In 1960, Rodney and Audrey purchased a home in the newly integrating Ludlow neighborhood of Shaker Heights. His practice flourished. The young couple welcomed a son, Alan (Al) David, in 1964. During this time, Rodney and Audrey began investing in apartment buildings, which Rodney managed while continuing his law practice. Increasingly enjoying real estate management, it began to take more of his time, and in the late seventies he decided to leave the practice of law and focus on their real estate full time, leaving behind writing briefs and meeting court deadlines. For the next twenty years he managed their buildings, including performing all maintenance and repairs. His love of animals led Rodney to start feeding feral neighborhood cats around his buildings, which he continued to do, well after retirement, every morning, seven days a week, in all weather, until a year ago when his health prevented him from continuing.

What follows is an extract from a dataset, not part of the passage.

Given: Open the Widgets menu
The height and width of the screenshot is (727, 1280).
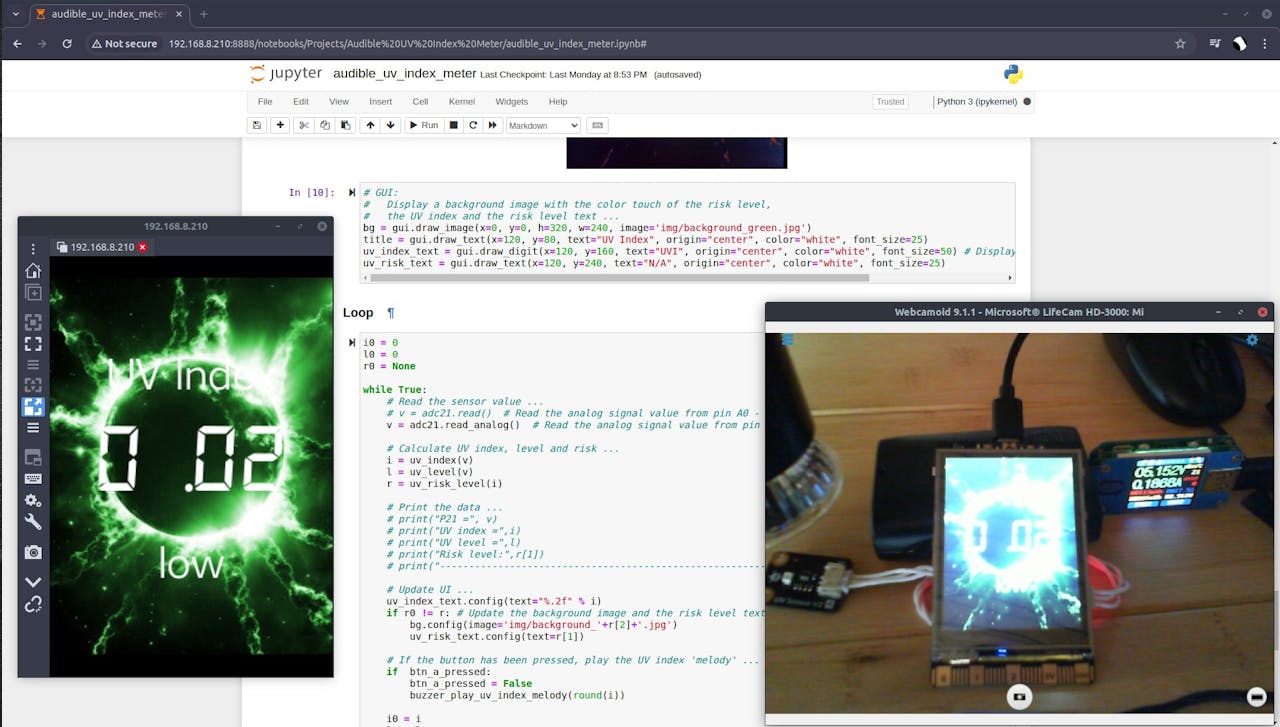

Rodney was a true renaissance man with many interests, talents, abilities and hobbies: vintage cars, home and landscape design and decorating, art and travel, to name a few. He loved art and had attended classes at the Cleveland Institute of Art as a child. After retiring from law, he found time to pursue his artistic passion. Many of his pieces-pencil and pen drawings, watercolors and wood carvings-are displayed in the family home. His love of vintage cars led to a small collection of cars which he enjoyed working on, restoring, washing and polishing. With much sadness he sold his cars last year with the exception of his beloved Jag. Rodney’s love of travel led him to take the family all over the United States, Canada and Europe, 7 countries and 34 states in total. He found the Southwest United States to be the most interesting and beautiful of their travel destinations, so much so that he spent three summers exploring the Southwest.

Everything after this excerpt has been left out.